Just think of the possibilities! No more finding out
inadvertently that Lane Pryce killed
himself on “Mad Men,”or that Derek Jeter is going to undergo a sex-change operation, or that Ryan Lochte didn’t turn out to be the next
Michael Phelps, but does urinate in the Olympic pool.
This is earth-shattering stuff, not to mention, important for the future of
the species, as anyone who tweeted the #NBCFail hashtag will tell you. Maybe, a week ago, you thought it was time to be freaked out about global
warming, but now it’s all so clear. What you really should be freaked out about is that you knew that Jordyn Wieber didn’t make the cut for the women’s gymnastics
all-around finals, hours before NBC’s TV coverage told you.
(Somewhat) more seriously though, the so-called first social media games have told us volumes about what a social
media-saturated world looks like. And – spoiler alert! -- in this case, it’s not as much of a game-changer as you might think.
My real-time philosophizing here has to do with two
observations about the Olympics:
1. That NBC is attributing the complaints about its coverage to “a vocal minority,” flying in the
face of conventional social media wisdom, which says you must listen, and take heed, at all times. According to this story in the New York Daily News, NBC Sports chairman Mark Lazarus even
went so far as to say: ““It’s not everyone’s
inalienable right to get whatever they want.” Wow. I think I’ll hire that guy to have a little chit-chat with my eight-year-old.

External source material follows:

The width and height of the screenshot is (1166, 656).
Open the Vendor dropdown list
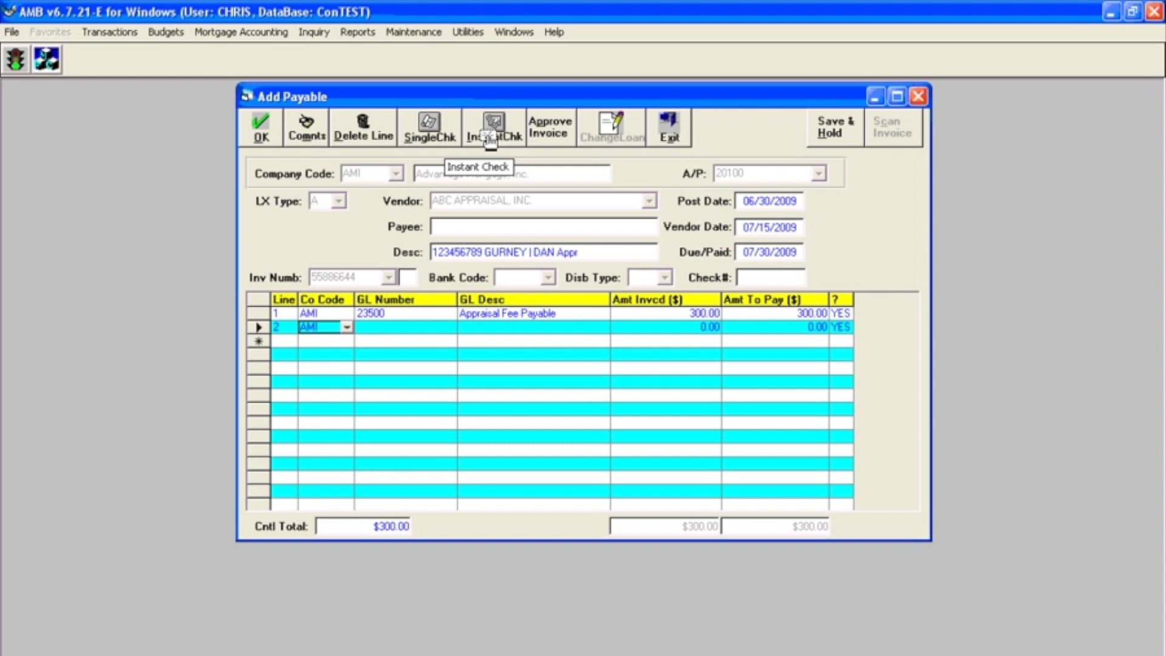click(649, 201)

2. Despite the fact that the results of every event are revealed in real time, and harder and harder to completely avoid – until the launch of my
app, that is – TV and online viewership of the London Games are up. This struck me as pretty
surprising, when you consider that so many events are available online and that real-time results, while available back then, weren’t nearly as ubiquitous. The long and short of it is that
knowing who won doesn’t dampen ratings; in fact, it’s clearer and clearer that social media helps ratings, spoiler alerts and all.
I’m sure
some readers will find my cavalier attitude toward the NBC Olympics haters wanting, but the complaints forget one essential fact about NBC’s coverage of the Olympics: the broadcast exists so NBC
can make money. While the network has received some useful, um, input into how it might reconsider coverage in the future, the fact remains that, even with the glitches, NBC’s formula works.

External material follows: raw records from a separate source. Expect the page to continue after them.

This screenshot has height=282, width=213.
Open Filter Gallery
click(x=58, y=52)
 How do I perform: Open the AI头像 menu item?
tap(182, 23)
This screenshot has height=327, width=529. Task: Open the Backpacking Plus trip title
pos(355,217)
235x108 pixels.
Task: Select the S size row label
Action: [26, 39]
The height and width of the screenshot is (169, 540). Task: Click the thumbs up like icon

When most of the money is made from TV, why would you air the finals of a big event in real time when real time is at 11 in the morning, instead of during prime time?
It should also be noted
that NBC, like many a TV network, is more or less forced into providing live-streams online to satisfy its audience whether it’s a good business proposition, or not. The good news is that online
traffic is up by 8% – with some 1.5 million, for instance, watching the women’s gymnastic team final as it happened. But if you think NBCOlympics.com is a cash cow, you’re probably
wrong – unless the network has managed to rewrite the rules of online advertising.
At its core, NBC’s Olympics coverage is where old media business models are intersecting with a
newer one. But, even if you’re a true believer in the future of digital, it’s just about impossible to pretend that, for a network paying over a billion dollars for Olympics rights,
the newer, digital business model is the one to emphasize. The money just isn’t there.
Now, back to building that app. Enjoy your tape-delayed weekend, everyone!